La Cour a noté que même si la disposition était compatible avec l’idée de compenser un employé qui reste sur le marché du travail pour la perte en capital prospective, elle n’était pas compatible avec l’autre objet de l’indemnité de départ, soit la compensation de l’employé pour sa contribution passée à l’entreprise de l’employeur. La Cour a noté que l’alinéa 58(5)d) prévoyait le versement de l’indemnité de départ aux employés qui décèdent avant de recevoir leur avis de licenciement, ce qui démontre la nature compensatoire et rétrospective des dispositions sur l’indemnité de départ.

LA LIMITE N’EST PAS RAISONNABLE

La Cour a poursuivi en déclarant que la disposition ne pouvait être maintenue comme limite raisonnable aux droits d’égalité parce qu’il n’y avait aucun lien rationnel entre l’objectif d’accorder l’indemnité de départ aux employés qui réintégreront le marché du travail et le refus de verser une indemnité à ceux dont le contrat a été rendu inexécutable en raison d’une maladie ou d’une lésion. La généralisation qui prétendait établir le lien rationnel reflétait plutôt la présomption stéréotypée au sujet de « [traduction] l’adaptabilité, le zèle et l’engagement » de l’employé handicapé.

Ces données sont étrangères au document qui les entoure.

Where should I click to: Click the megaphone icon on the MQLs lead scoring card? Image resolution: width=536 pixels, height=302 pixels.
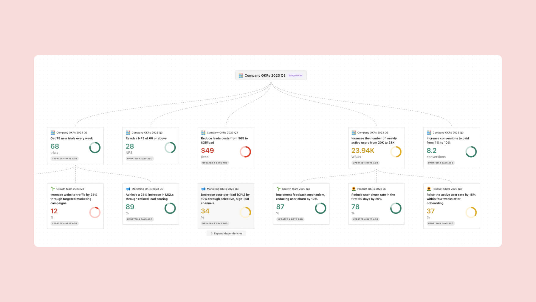(128, 189)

Enfin, a déclaré la Cour, l’alinéa 58(5)c) ne représente pas une ingérence minimale dans les droits garantis par la Charte. Bien qu’un des objets de l’indemnité de départ soit d’aider les employés à réintégrer le marché du travail, le paragraphe 58(5)c) refuse l’avantage de l’indemnité de départ à toutes les personnes dont le contrat de travail a été rendu inexécutable en raison d’une invalidité, sans égard à leurs efforts éventuels pour réintégrer le marché du travail.

Par conséquent, la Cour a rejeté l’appel de l’employeur et a déclaré l’alinéa 58(5)c) inconstitutionnel et sans effet.

Notre point de vue

Comme nous l’avions noté dans notre article sur le jugement de la Cour divisionnaire, cet arrêt a trait à l’ancienne Loi sur les normes d’emploi. En vertu de la Loi de 2000 sur les normes d’emploi, les dispositions qui prévoient le non-versement de l’indemnité de départ aux employés dont le contrat est rendu inexécutable en raison d’un handicap se trouvent au règlement 288/01, article 9 :

    « [traduction]

    9.  (1)  Les employés suivants sont prescrits aux fins du paragraphe 64 (3) de la Loi comme étant des employés qui n’ont pas droit à l’indemnité de départ en vertu de l’article 64 de la Loi :

    2. Sous réserve du paragraphe (2), un employé dont le contrat de travail est devenu ou a été rendu inexécutable.

    (2)  L’alinéa 2 du paragraphe (1) ne s’applique pas si,

     b) l’impossibilité d’exécuter ou l’inexécution résulte d’une maladie ou d’une lésion subie par l’employé, et le Code des droits de la personne interdit de mettre fin à l’emploi. »

Bien que cette disposition diffère de la disposition antérieure en ce qu’elle protège les employés dont l’emploi a été terminé contrairement aux dispositions du Code des droits de la personne, il n’est pas clair que cette distinction mettrait la disposition à l’abri d’un contrôle constitutionnel. La Cour a signalé que bien qu’il puisse être impossible en vertu du Code pour un employeur d’accommoder un employé handicapé en raison de la gamme de positions que l’employeur peut offrir, les conditions de travail ou la capacité de l’employeur de composer avec des absences prolongées, il est possible qu’un autre employeur puisse le faire. Par ailleurs, la Cour a noté qu’un employé dont l’emploi est rendu impossible en raison d’un handicap pourrait trouver du travail à l’avenir grâce à un recyclage, à de nouvelles technologies d’aide ou parce qu’il se remet de sa maladie ou de sa lésion. Selon ce raisonnement, même si un employé handicapé est licencié conformément aux dispositions du Code, un règlement qui refuse l’indemnité de départ à un tel employé pourrait encore être contraire aux droits à l’égalité en vertu de la Charte.